-- Problem description --
From the entries that follow, pick out all lines holding "computer".

Start of Given data

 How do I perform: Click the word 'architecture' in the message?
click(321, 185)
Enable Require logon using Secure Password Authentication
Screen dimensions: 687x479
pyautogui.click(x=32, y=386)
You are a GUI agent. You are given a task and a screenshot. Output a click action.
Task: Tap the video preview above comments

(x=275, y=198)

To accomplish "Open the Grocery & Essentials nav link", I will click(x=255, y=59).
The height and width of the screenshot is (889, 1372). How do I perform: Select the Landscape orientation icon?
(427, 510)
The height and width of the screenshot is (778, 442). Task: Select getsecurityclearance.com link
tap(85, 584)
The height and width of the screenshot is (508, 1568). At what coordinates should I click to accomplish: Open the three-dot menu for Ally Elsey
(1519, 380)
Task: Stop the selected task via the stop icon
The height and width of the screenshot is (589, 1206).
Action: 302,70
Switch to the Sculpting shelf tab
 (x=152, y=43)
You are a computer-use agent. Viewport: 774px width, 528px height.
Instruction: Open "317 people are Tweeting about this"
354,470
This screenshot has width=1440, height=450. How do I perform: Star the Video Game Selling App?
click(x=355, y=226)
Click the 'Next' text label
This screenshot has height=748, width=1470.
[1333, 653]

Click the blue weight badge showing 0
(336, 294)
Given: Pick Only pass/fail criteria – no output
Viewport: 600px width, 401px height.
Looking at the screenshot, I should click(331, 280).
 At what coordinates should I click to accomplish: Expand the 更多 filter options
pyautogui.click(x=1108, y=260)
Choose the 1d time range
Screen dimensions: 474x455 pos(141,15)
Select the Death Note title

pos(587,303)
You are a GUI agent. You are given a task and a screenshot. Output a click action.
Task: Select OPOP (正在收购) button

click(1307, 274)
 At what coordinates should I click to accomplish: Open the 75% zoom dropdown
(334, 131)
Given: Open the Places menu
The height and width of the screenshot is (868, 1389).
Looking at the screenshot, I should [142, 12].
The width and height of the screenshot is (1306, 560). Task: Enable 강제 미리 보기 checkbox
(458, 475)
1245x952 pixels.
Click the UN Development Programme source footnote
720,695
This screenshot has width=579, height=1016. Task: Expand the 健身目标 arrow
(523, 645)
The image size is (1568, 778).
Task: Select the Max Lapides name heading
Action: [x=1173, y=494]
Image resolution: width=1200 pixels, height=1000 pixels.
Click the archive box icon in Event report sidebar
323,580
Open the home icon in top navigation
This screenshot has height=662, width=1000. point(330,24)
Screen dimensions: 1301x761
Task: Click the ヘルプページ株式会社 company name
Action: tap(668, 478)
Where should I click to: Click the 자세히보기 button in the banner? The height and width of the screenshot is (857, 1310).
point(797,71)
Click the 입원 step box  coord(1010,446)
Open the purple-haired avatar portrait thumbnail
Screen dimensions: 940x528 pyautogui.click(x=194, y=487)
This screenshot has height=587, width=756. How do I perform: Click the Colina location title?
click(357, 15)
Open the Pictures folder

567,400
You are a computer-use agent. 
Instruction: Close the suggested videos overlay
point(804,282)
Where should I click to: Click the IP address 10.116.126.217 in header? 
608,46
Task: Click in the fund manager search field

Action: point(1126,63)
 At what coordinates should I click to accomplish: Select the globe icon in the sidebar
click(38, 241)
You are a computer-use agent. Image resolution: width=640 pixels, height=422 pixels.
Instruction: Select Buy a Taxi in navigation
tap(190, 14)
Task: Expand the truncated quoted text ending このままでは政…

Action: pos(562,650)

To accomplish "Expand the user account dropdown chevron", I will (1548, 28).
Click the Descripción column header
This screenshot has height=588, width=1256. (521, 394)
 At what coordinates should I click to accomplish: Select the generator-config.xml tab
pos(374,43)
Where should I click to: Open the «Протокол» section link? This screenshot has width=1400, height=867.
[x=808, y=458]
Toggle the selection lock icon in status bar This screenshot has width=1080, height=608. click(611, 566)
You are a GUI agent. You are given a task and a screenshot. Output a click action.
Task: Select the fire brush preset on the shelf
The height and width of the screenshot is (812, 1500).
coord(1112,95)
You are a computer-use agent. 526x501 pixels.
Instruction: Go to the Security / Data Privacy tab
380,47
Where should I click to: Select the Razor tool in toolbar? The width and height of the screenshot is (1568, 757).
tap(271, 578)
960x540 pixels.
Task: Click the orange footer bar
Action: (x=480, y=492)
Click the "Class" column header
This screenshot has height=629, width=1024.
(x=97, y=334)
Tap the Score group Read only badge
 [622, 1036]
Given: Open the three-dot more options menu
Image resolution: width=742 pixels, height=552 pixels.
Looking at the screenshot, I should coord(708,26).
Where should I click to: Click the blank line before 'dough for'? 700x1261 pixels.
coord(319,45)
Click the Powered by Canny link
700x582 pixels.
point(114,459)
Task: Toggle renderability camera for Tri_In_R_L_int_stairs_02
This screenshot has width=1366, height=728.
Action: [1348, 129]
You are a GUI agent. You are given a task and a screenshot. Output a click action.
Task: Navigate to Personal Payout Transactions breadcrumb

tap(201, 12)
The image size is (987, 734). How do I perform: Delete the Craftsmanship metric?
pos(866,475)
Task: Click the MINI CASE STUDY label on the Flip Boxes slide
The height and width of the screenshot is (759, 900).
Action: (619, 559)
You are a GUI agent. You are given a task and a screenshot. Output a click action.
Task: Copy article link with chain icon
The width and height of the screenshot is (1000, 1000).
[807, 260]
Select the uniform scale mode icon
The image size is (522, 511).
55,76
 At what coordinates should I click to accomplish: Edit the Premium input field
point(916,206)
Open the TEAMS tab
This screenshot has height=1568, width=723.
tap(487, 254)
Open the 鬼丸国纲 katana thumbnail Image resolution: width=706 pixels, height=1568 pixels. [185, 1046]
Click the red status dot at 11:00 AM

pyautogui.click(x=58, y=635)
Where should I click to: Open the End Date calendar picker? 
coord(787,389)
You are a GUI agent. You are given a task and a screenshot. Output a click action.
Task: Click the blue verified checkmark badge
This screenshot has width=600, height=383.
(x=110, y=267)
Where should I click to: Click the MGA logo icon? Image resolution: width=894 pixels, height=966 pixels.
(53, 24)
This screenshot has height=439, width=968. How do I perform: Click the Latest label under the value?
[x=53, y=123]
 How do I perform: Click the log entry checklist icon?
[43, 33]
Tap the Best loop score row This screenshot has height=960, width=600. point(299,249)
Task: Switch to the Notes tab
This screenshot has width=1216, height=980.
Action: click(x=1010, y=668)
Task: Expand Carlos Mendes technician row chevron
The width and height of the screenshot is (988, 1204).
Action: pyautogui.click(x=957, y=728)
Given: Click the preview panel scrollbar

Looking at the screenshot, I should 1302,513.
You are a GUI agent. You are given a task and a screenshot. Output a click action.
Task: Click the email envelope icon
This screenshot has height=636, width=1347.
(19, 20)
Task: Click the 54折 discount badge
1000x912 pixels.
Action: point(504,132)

End of Given data

-- Final answer --
You are a computer-use agent. Viewport: 774px width, 528px height.
You are a computer-use agent. 
You are a computer-use agent. Image resolution: width=640 pixels, height=422 pixels.
You are a computer-use agent. 526x501 pixels.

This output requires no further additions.